The somatostatin analogue somatoprim (also known as DG3173) causes greater growth hormone (GH) suppression than octreotide when applied to primary cell cultures of somatotroph adenomas, according to a German study.

Somatostatin analogues are considered safe for the treatment of acromegaly. The only long-term concern is their negative effect on glucose metabolism. A somatostatin analogue with high efficacy for GH suppression but little effect on insulin secretion would, therefore, be a valuable addition to the armamentarium of medical therapies for acromegaly.

“We were interested to explore the efficacy of the new multiligand somatostatin analogue somatoprim and hoped to observe an increased effect compared with the established agent octreotide,” recounts lead investigator Ursula Plöckinger from the Charité Hospital in Berlin. “In addition, we aimed to determine a possible pattern for predicting the GH-lowering effect of somatoprim.”

Using 27 primary cell cultures derived from somatotroph adenomas obtained after surgery, Plöckinger and her team quantitatively evaluated and directly compared the GH-suppressing effect of somatoprim and octreotide. Immunohistochemistry was used to evaluate possible prognostic markers: presence and distribution of somatostatin receptor (SSTR) subtypes; pattern of pituitary hormone expression in the tumor; and analysis of the morphological characteristics of the somatotroph adenomas.

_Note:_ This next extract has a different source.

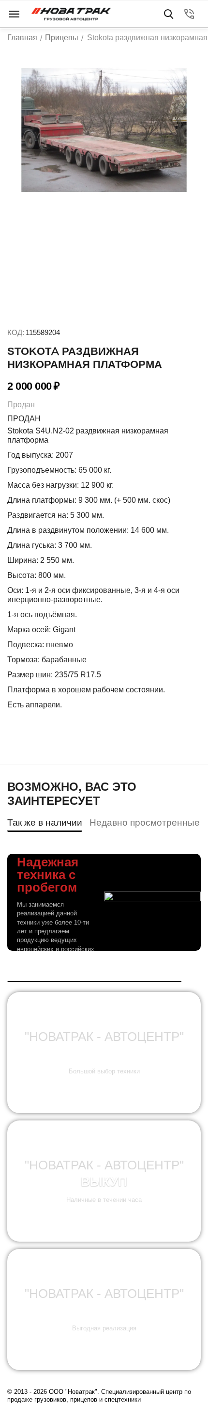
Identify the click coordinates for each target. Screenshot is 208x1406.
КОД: (15, 332)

Each somatostatin analogue has specific affinities to different SSTR subtypes. In contrast to octreotide, somatoprim has a high affinity for SSTR3, in addition to SSTR2 and SSTR5. All analyzed adenomas highly expressed SSTR3, the activation of which might have been responsible for the higher number of tumors responsive to somatoprim compared with octreotide.

Previous studies have shown a very low insulin-suppressing effect of somatoprim, which is an additional advantage of this drug over other somatostatin analogues, for example, SOM230 and octreotide. To further evaluate the potential of somatoprim as an effective drug in acromegaly, more clinical data are needed. “If clinical trials confirm the in vitro data, we feel that the drug may well become the treatment of choice for medical therapy in acromegaly owing to its high efficacy, potential for tumor shrinkage and its negligible effect on insulin secretion,” concludes Plöckinger.